If accurately reporting the quantiles for Gamma(0.001, 1000) is required, we need to force a tolerance of at most 10^-300. Is this wise?

alexeid commented 9 years ago

What is the downside? Has anybody investigated the computational costs?

On 21/05/2015, at 12:23 pm, Tim Vaughan notifications@github.com wrote:

If accurately reporting the quantiles for Gamma(0.001, 1000) is required, we need to force a tolerance of at most 10^-300. Is this wise?

— Reply to this email directly or view it on GitHub https://github.com/CompEvol/beast2/issues/343#issuecomment-104078227.

tgvaughan commented 9 years ago

Good question. I just get a dirty feeling when setting tolerances that close to Double.MIN_VALUE :-)

rbouckaert commented 9 years ago

This gives results for small values, but does not affect larger values:

  1. set max iteration in BrentSolver to 1000
  2. replace in AbstractContinuousDistribution.inverseCumulativeProbability

the call

      double root = UnivariateRealSolverUtils.solve(rootFindingFunction,
                bracket[0], bracket[1], getSolverAbsoluteAccuracy());

with an adaptive solver accuracy, like so:

        double eps = 10.0 * getSolverAbsoluteAccuracy();
        double root = 0;
        while (Math.abs(root) < 1000*eps && eps > 1e-320) {
            eps /= 10.0;
                root = UnivariateRealSolverUtils.solve(rootFindingFunction, bracket[0], bracket[1], eps);
        }
        if (Math.abs(root) < eps) {
            root = 0;
        }

This gives the correct answer for the originally posed problem.

tgvaughan commented 9 years ago

Great news, Remco. We'll still need that asterisk though! :-)

alexeid commented 9 years ago

Is there a speed cost for that solution?

Sent from my iPhone

On 21/05/2015, at 6:01 pm, Remco Bouckaert notifications@github.com wrote:

This gives results for small values, but does not affect larger values:

  1. set max iteration in BrentSolver to 1000
  2. replace in AbstractContinuousDistribution.inverseCumulativeProbability

the call

double root = UnivariateRealSolverUtils.solve(rootFindingFunction, bracket[0], bracket[1], getSolverAbsoluteAccuracy()); with an adaptive solver accuracy, like so:

double eps = 10.0 * getSolverAbsoluteAccuracy();
double root = 0;
while (Math.abs(root) < 1000*eps && eps > 1e-320) {
    eps /= 10.0;
        root = UnivariateRealSolverUtils.solve(rootFindingFunction, bracket[0], bracket[1], eps);
}
if (Math.abs(root) < eps) {
    root = 0;
}

This gives the correct answer for the originally posed problem.

— Reply to this email directly or view it on GitHub.

rbouckaert commented 9 years ago

There is a speed cost when a cummulative distribution is close to 0 (<1e-9).
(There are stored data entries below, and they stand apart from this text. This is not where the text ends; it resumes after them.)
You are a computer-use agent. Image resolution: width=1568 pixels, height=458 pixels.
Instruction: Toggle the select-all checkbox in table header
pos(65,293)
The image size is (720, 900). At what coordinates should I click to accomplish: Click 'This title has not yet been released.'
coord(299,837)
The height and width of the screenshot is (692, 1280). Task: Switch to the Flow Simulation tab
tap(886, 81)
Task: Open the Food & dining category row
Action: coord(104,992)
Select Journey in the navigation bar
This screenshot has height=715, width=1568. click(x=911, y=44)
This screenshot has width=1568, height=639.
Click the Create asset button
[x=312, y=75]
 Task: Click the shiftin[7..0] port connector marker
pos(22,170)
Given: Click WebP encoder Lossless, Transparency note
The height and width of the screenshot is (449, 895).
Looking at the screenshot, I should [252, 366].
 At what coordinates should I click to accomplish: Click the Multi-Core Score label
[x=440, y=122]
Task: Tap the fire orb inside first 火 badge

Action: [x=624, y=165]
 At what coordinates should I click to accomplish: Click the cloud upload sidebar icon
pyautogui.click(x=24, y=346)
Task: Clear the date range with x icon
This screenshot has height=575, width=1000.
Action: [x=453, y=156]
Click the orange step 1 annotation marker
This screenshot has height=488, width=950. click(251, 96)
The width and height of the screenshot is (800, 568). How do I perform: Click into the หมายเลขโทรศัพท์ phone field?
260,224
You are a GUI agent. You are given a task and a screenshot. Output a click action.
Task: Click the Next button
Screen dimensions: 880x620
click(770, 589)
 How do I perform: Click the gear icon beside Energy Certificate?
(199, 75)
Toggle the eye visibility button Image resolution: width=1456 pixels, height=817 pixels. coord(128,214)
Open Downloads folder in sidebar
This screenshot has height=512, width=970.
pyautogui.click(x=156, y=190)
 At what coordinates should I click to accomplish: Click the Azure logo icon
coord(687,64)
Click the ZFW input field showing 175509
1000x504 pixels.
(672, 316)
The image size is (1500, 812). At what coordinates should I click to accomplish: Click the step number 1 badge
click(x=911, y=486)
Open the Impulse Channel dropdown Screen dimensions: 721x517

I am not aware of any call to inverseCumulativeProbability from anything during the MCMC, except for the relaxed clock model (and non-default Gamma site models, though probably only for large values). Other calls are from pre- (like BEAUti) and post-processing tools where speed does not matter much anyway.

A quick test with the testRelaxedClock.xml shows there is no measurable actual impact on the relaxed clock though.